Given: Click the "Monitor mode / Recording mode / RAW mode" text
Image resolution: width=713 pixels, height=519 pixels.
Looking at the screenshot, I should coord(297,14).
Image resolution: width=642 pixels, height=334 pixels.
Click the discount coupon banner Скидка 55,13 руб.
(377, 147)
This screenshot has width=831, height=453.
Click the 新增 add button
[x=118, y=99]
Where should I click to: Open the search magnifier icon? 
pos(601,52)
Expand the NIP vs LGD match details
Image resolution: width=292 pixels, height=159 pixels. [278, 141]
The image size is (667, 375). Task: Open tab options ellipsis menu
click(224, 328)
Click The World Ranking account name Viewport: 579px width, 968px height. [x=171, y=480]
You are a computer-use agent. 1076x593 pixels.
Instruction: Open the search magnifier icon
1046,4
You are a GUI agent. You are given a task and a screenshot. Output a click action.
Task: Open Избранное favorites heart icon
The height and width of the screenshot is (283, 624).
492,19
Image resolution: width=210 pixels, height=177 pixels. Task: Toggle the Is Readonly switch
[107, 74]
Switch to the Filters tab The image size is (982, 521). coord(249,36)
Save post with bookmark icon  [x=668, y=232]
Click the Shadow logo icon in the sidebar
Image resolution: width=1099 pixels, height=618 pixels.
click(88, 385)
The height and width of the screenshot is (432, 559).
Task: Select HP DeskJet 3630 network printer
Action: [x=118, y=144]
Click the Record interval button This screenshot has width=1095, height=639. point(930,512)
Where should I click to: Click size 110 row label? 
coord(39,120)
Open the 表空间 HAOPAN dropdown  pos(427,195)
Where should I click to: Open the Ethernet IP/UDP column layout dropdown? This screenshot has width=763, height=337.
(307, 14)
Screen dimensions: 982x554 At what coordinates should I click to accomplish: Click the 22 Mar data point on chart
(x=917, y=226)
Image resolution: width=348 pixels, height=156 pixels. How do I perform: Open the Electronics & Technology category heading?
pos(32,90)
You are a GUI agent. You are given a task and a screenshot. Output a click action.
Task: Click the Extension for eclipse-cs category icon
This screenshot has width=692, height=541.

ASSIGNMENT -> Your answer should hold the line with "Screen dimensions: 982x554" and each line after it to the end of the data, retyped exactly. Include no other lines.

TASK RESULT ->
Screen dimensions: 982x554 At what coordinates should I click to accomplish: Click the 22 Mar data point on chart
(x=917, y=226)
Image resolution: width=348 pixels, height=156 pixels. How do I perform: Open the Electronics & Technology category heading?
pos(32,90)
You are a GUI agent. You are given a task and a screenshot. Output a click action.
Task: Click the Extension for eclipse-cs category icon
This screenshot has width=692, height=541.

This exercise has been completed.